What are you trying to determine with this test? I ask because if you're simply trying to compare the speed of sorting in Java vs. sorting in C, you haven't constructed the test correctly. As it stands, the calls to GetIntArrayElements(), GetArrayLength(), and ReleaseIntArrayElements() are doing work that's not counted in the Java case.

If, on the other hand, you're trying to determine if converting your data from Java format to C format and then sorting it in C is faster than just sorting it in Java, then you've got a reasonable test. But the results should be fairly unsurprising. (Though it's always good to test your assumptions!)

If I'm understanding the documentation correctly, the calls to GetIntArrayElements() and ReleaseIntArrayElements() may be allocating, copying, and freeing memory. Those operations can be time consuming and may explain the differences you're seeing. You should run your code under a profiler to see for sure.

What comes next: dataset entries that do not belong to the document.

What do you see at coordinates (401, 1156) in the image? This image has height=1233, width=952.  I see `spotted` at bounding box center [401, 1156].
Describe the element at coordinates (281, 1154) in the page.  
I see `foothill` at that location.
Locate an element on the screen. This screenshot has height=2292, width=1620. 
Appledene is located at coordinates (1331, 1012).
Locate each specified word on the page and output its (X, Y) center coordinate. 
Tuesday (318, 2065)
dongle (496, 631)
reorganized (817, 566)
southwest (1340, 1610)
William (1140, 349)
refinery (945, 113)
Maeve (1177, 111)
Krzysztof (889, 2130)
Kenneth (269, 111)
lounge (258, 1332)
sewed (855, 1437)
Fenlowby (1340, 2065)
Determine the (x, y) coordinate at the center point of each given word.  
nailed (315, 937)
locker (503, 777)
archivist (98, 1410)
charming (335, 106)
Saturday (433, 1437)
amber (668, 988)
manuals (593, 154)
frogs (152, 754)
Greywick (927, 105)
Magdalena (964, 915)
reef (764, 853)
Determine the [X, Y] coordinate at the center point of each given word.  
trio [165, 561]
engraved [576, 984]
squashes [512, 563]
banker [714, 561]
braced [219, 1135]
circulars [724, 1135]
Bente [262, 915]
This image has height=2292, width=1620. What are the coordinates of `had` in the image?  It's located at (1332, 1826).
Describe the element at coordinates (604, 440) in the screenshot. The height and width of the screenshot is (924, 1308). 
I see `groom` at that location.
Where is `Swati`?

That said, your implementation is about twice as fast as the built-in qsort() function, which needs to make a function call for each comparison. That's pretty decent.

# Naming

I realize this is just simple sorting but you really should name your function arguments better. For quicksort(), the arguments are the array, the start index of the range to sort and the end index of the range to sort. Honestly, a is fine for a general-purpose sort function. (If you are writing something more specific and you know the array will represent something specific, you should name the array argument based on that.) But there's no reason you can name x and y something like startIndex and endIndex, or at least start and end.

Likewise, when you have a bunch of temporary variables, naming them temp, temp1, and temp2 is useless. In partition() the variable temp is the value in the last element of the range, so just call it lastElement. temp1 and temp2 are used for swapping, so you could name them swap. Although, personally, calling the swap() function you wrote would be clearer and it would likely be inlined anyway, giving you the same speed when compiled with optimizations on.